Em Portugal, e ao contrário da maioria dos restantes países europeus, a acessibilidade aos suplementos nutricionais orais - primeira linha terapêutica efetiva e não invasiva para reverter a malnutrição - só existe gratuitamente a nível hospitalar.

No ambulatório e domicílio, os suplementos nutricionais orais são produtos de venda livre sem qualquer comparticipação associada, o que promove uma grave iniquidade no acesso à terapêutica nutricional. Esta situação é particularmente dramática para idosos e pessoas em situação de vulnerabilidade socioeconómica, que enfrentam dificuldades para manter uma nutrição adequada após a alta hospitalar devido a limitações financeiras.

Esta descontinuidade entre o ambiente hospitalar e o ambulatório cria uma barreira crítica à recuperação nutricional dos doentes. Quando um doente recebe alta hospitalar após ter iniciado suplementação nutricional durante o internamento, deveria manter essa terapêutica por pelo menos um mês para consolidar os ganhos obtidos. Contudo, muitos doentes, especialmente idosos e pessoas em situação de vulnerabilidade socioeconómica, não conseguem suportar os custos elevados destes produtos, interrompendo precocemente o tratamento e comprometendo a sua recuperação.

Recentemente, no dia 4 de março de 2025, o Ministério da Saúde criou o regime excecional de comparticipação para a nutrição entérica (Portaria n.º 82/2025/1), sendo um primeiro passo importante, embora chegado a Novembro, esta medida ainda não foi aplicada na prática. Além disso, a exclusão numa primeira fase dos suplementos nutricionais orais no regime de comparticipação representa oportunidade desperdiçada, uma vez que são a primeira linha terapêutica. A sua não inclusão apenas irá prolongar e agravar estados de malnutrição, não permitindo a otimização dos cuidados nutricionais.

O Caminho a Seguir

A luta contra a malnutrição exige uma ação concertada e multidisciplinar. São necessárias várias medidas urgentes: implementação efetiva do rastreio nutricional sistemático em todos os níveis de cuidados de saúde, formação adequada dos profissionais de saúde para reconhecimento e codificação da malnutrição, garantia de acesso equitativo à terapêutica nutricional através da comparticipação de suplementos nutricionais orais, desenvolvimento de equipas multidisciplinares de nutrição clínica em todos os hospitais, e sensibilização da população para os sinais de alerta da malnutrição.

A 7ª edição da Semana da Sensibilização para a Malnutrição, que decorrerá de 10 a 16 de novembro de 2025, com o mote "Acessibilidade equitativa à nutrição clínica", representa um momento crucial para unir esforços em torno destas questões fundamentais.

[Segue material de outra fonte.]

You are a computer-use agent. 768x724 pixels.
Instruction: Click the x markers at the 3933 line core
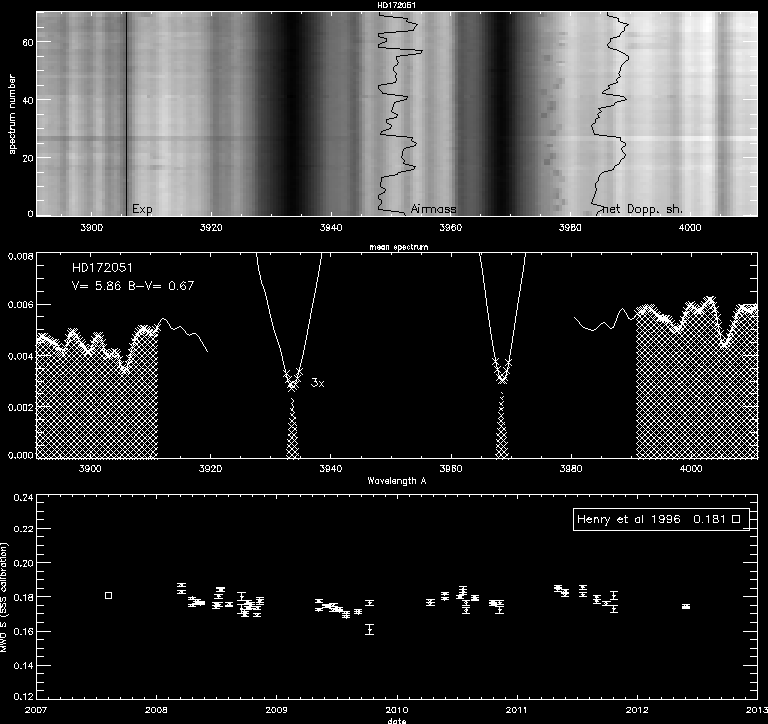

Esta iniciativa, promovida pela Associação Portuguesa de Nutrição Entérica e Parentérica (APNEP) e integrada na campanha internacional ONCA (Optimal Nutritional Care for All), pretende consciencializar profissionais de saúde, doentes, cuidadores e decisores políticos para a importância da malnutrição e das suas implicações.

A malnutrição não é uma consequência inevitável da doença ou do envelhecimento - é uma condição clínica tratável e reversível que merece a nossa atenção urgente. Ao investir na nutrição dos grupos mais vulneráveis, estaremos não só a promover a sua saúde e bem-estar, mas também a reduzir custos associados a complicações e reinternamento, criando uma sociedade mais justa e saudável.